**Work item**
Can you quote the records below in full, word for word?

Source data
________

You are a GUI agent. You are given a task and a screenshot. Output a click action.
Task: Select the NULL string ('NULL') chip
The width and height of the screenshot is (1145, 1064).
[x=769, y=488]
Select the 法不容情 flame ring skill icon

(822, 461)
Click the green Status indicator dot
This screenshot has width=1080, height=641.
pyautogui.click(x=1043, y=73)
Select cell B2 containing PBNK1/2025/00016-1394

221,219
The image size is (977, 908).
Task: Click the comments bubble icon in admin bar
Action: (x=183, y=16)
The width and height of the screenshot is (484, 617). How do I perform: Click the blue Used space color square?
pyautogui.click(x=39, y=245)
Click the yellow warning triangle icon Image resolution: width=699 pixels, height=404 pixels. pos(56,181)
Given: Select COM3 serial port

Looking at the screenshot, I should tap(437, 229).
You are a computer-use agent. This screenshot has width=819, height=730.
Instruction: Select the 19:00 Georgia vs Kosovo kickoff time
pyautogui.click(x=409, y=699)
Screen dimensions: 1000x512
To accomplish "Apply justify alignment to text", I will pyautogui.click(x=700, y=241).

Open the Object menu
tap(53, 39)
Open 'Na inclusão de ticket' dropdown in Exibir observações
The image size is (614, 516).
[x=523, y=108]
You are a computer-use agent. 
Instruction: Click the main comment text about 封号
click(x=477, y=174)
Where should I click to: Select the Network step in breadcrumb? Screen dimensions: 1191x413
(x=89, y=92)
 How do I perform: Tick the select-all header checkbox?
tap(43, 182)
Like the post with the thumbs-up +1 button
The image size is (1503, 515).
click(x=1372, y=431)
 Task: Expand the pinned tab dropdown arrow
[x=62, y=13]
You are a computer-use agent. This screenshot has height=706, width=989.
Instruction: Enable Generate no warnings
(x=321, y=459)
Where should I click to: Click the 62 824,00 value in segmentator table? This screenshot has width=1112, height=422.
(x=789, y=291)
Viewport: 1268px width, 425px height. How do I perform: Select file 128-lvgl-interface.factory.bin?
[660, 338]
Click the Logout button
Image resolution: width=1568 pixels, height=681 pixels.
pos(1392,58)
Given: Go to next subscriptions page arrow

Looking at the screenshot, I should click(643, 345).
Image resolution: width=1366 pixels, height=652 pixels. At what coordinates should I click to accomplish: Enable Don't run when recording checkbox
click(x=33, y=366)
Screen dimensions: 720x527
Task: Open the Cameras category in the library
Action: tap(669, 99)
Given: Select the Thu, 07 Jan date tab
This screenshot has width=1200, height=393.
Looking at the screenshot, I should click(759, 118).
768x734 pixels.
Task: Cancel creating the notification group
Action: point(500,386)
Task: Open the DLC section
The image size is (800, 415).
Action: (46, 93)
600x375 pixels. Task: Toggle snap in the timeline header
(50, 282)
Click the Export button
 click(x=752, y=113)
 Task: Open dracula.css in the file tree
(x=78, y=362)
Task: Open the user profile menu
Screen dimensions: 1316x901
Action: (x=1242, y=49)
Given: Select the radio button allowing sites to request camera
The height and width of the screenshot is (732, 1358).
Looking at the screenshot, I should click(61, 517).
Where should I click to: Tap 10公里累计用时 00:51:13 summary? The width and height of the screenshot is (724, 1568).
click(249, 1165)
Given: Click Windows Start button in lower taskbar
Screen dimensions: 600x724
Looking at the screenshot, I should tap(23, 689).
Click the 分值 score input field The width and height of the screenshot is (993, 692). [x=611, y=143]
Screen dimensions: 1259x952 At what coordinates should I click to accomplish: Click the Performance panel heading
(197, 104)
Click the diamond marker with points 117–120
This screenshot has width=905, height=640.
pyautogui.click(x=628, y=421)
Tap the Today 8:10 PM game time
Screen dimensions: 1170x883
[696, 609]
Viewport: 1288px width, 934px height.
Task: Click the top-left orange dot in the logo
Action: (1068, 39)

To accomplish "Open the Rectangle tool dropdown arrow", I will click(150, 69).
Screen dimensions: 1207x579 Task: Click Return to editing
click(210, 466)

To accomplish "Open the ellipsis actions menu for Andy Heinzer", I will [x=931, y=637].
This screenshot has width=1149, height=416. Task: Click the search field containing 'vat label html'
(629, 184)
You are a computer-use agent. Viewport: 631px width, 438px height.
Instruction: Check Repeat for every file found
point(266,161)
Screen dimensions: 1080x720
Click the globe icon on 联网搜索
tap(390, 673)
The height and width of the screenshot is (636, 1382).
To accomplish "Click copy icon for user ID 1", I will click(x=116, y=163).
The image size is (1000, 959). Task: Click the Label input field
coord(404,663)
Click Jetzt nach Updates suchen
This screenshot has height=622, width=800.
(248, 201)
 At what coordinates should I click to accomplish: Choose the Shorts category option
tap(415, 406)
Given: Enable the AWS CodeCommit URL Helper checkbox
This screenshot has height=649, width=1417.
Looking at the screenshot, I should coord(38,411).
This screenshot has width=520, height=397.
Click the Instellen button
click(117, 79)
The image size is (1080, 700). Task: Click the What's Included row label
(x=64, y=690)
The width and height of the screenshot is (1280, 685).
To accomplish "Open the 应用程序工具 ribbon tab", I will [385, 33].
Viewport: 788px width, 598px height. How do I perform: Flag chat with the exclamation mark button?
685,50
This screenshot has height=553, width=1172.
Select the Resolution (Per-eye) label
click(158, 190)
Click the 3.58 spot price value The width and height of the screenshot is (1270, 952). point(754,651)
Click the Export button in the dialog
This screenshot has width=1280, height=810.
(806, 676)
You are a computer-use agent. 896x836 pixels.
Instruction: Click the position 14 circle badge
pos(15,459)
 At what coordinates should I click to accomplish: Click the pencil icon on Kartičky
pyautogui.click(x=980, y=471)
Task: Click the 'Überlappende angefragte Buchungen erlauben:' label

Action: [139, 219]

________

**Response to the task**
You are a GUI agent. You are given a task and a screenshot. Output a click action.
Task: Select the NULL string ('NULL') chip
The width and height of the screenshot is (1145, 1064).
[x=769, y=488]
Select the 法不容情 flame ring skill icon

(822, 461)
Click the green Status indicator dot
This screenshot has width=1080, height=641.
pyautogui.click(x=1043, y=73)
Select cell B2 containing PBNK1/2025/00016-1394

221,219
The image size is (977, 908).
Task: Click the comments bubble icon in admin bar
Action: (x=183, y=16)
The width and height of the screenshot is (484, 617). How do I perform: Click the blue Used space color square?
pyautogui.click(x=39, y=245)
Click the yellow warning triangle icon Image resolution: width=699 pixels, height=404 pixels. pos(56,181)
Given: Select COM3 serial port

Looking at the screenshot, I should tap(437, 229).
You are a computer-use agent. This screenshot has width=819, height=730.
Instruction: Select the 19:00 Georgia vs Kosovo kickoff time
pyautogui.click(x=409, y=699)
Screen dimensions: 1000x512
To accomplish "Apply justify alignment to text", I will pyautogui.click(x=700, y=241).

Open the Object menu
tap(53, 39)
Open 'Na inclusão de ticket' dropdown in Exibir observações
The image size is (614, 516).
[x=523, y=108]
You are a computer-use agent. 
Instruction: Click the main comment text about 封号
click(x=477, y=174)
Where should I click to: Select the Network step in breadcrumb? Screen dimensions: 1191x413
(x=89, y=92)
 How do I perform: Tick the select-all header checkbox?
tap(43, 182)
Like the post with the thumbs-up +1 button
The image size is (1503, 515).
click(x=1372, y=431)
 Task: Expand the pinned tab dropdown arrow
[x=62, y=13]
You are a computer-use agent. This screenshot has height=706, width=989.
Instruction: Enable Generate no warnings
(x=321, y=459)
Where should I click to: Click the 62 824,00 value in segmentator table? This screenshot has width=1112, height=422.
(x=789, y=291)
Viewport: 1268px width, 425px height. How do I perform: Select file 128-lvgl-interface.factory.bin?
[660, 338]
Click the Logout button
Image resolution: width=1568 pixels, height=681 pixels.
pos(1392,58)
Given: Go to next subscriptions page arrow

Looking at the screenshot, I should click(643, 345).
Image resolution: width=1366 pixels, height=652 pixels. At what coordinates should I click to accomplish: Enable Don't run when recording checkbox
click(x=33, y=366)
Screen dimensions: 720x527
Task: Open the Cameras category in the library
Action: tap(669, 99)
Given: Select the Thu, 07 Jan date tab
This screenshot has width=1200, height=393.
Looking at the screenshot, I should click(759, 118).
768x734 pixels.
Task: Cancel creating the notification group
Action: point(500,386)
Task: Open the DLC section
The image size is (800, 415).
Action: (46, 93)
600x375 pixels. Task: Toggle snap in the timeline header
(50, 282)
Click the Export button
 click(x=752, y=113)
 Task: Open dracula.css in the file tree
(x=78, y=362)
Task: Open the user profile menu
Screen dimensions: 1316x901
Action: (x=1242, y=49)
Given: Select the radio button allowing sites to request camera
The height and width of the screenshot is (732, 1358).
Looking at the screenshot, I should click(61, 517).
Where should I click to: Tap 10公里累计用时 00:51:13 summary? The width and height of the screenshot is (724, 1568).
click(249, 1165)
Given: Click Windows Start button in lower taskbar
Screen dimensions: 600x724
Looking at the screenshot, I should tap(23, 689).
Click the 分值 score input field The width and height of the screenshot is (993, 692). [x=611, y=143]
Screen dimensions: 1259x952 At what coordinates should I click to accomplish: Click the Performance panel heading
(197, 104)
Click the diamond marker with points 117–120
This screenshot has width=905, height=640.
pyautogui.click(x=628, y=421)
Tap the Today 8:10 PM game time
Screen dimensions: 1170x883
[696, 609]
Viewport: 1288px width, 934px height.
Task: Click the top-left orange dot in the logo
Action: (1068, 39)

To accomplish "Open the Rectangle tool dropdown arrow", I will click(150, 69).
Screen dimensions: 1207x579 Task: Click Return to editing
click(210, 466)

To accomplish "Open the ellipsis actions menu for Andy Heinzer", I will [x=931, y=637].
This screenshot has width=1149, height=416. Task: Click the search field containing 'vat label html'
(629, 184)
You are a computer-use agent. Viewport: 631px width, 438px height.
Instruction: Check Repeat for every file found
point(266,161)
Screen dimensions: 1080x720
Click the globe icon on 联网搜索
tap(390, 673)
The height and width of the screenshot is (636, 1382).
To accomplish "Click copy icon for user ID 1", I will click(x=116, y=163).
The image size is (1000, 959). Task: Click the Label input field
coord(404,663)
Click Jetzt nach Updates suchen
This screenshot has height=622, width=800.
(248, 201)
 At what coordinates should I click to accomplish: Choose the Shorts category option
tap(415, 406)
Given: Enable the AWS CodeCommit URL Helper checkbox
This screenshot has height=649, width=1417.
Looking at the screenshot, I should coord(38,411).
This screenshot has width=520, height=397.
Click the Instellen button
click(117, 79)
The image size is (1080, 700). Task: Click the What's Included row label
(x=64, y=690)
The width and height of the screenshot is (1280, 685).
To accomplish "Open the 应用程序工具 ribbon tab", I will [385, 33].
Viewport: 788px width, 598px height. How do I perform: Flag chat with the exclamation mark button?
685,50
This screenshot has height=553, width=1172.
Select the Resolution (Per-eye) label
click(158, 190)
Click the 3.58 spot price value The width and height of the screenshot is (1270, 952). point(754,651)
Click the Export button in the dialog
This screenshot has width=1280, height=810.
(806, 676)
You are a computer-use agent. 896x836 pixels.
Instruction: Click the position 14 circle badge
pos(15,459)
 At what coordinates should I click to accomplish: Click the pencil icon on Kartičky
pyautogui.click(x=980, y=471)
Task: Click the 'Überlappende angefragte Buchungen erlauben:' label

Action: [139, 219]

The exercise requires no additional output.